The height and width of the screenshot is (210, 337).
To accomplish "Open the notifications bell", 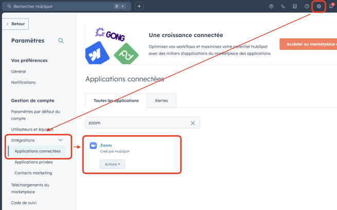I will pos(331,7).
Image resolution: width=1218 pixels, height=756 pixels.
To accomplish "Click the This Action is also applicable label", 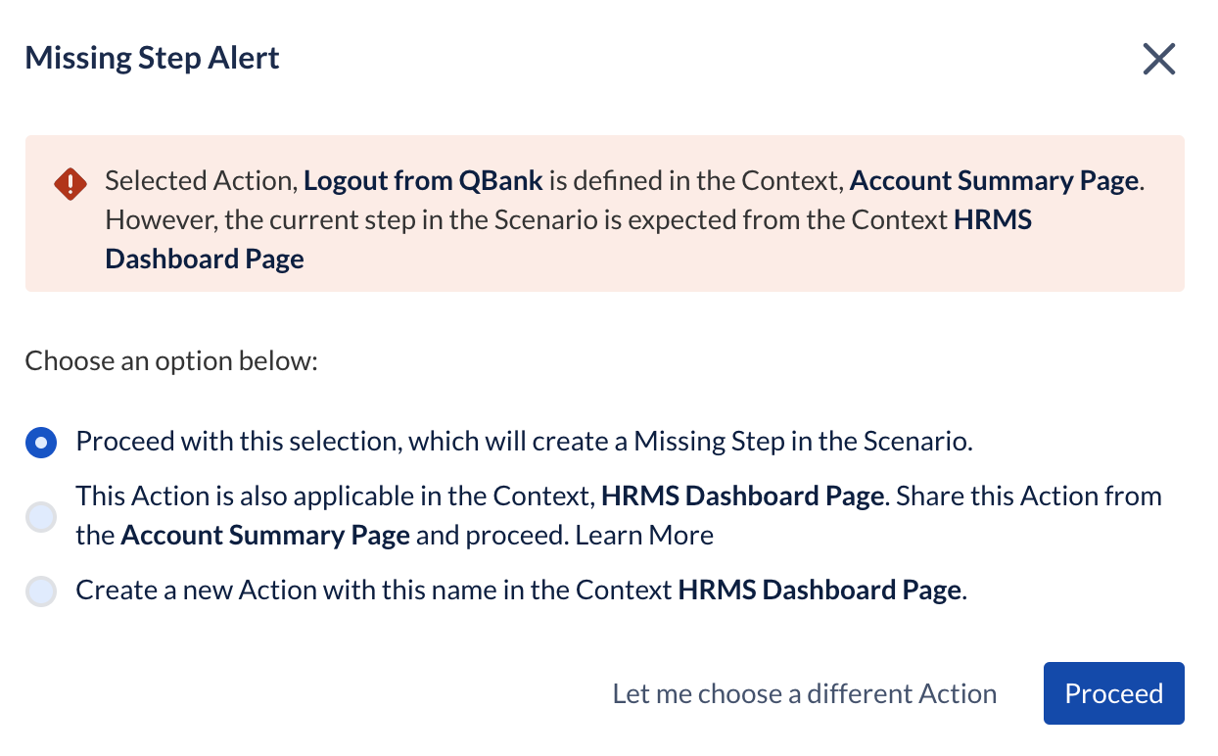I will click(333, 496).
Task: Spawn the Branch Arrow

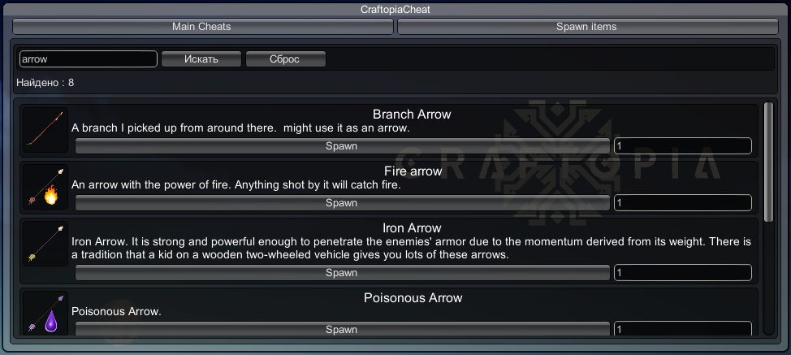Action: click(x=342, y=146)
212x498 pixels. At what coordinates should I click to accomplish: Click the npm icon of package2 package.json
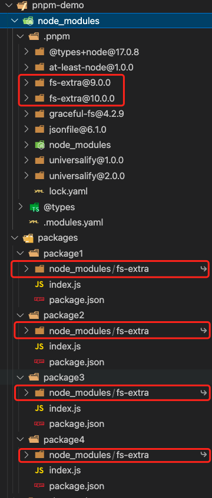point(39,362)
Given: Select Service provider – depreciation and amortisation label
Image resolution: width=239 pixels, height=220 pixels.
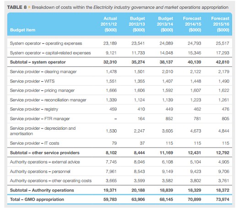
══════════════════════════════
Rewrite everything in the listing from the line containing "Task: Spawn the Branch Arrow" down to the end, substituting "px" for "pixels" and leaving all else unchanged. Omit the pictures from your answer.

**Task solution**
Task: Spawn the Branch Arrow

Action: click(x=342, y=146)
212x498 px. At what coordinates should I click to accomplish: Click the npm icon of package2 package.json
point(39,362)
Given: Select Service provider – depreciation and amortisation label
Image resolution: width=239 px, height=220 px.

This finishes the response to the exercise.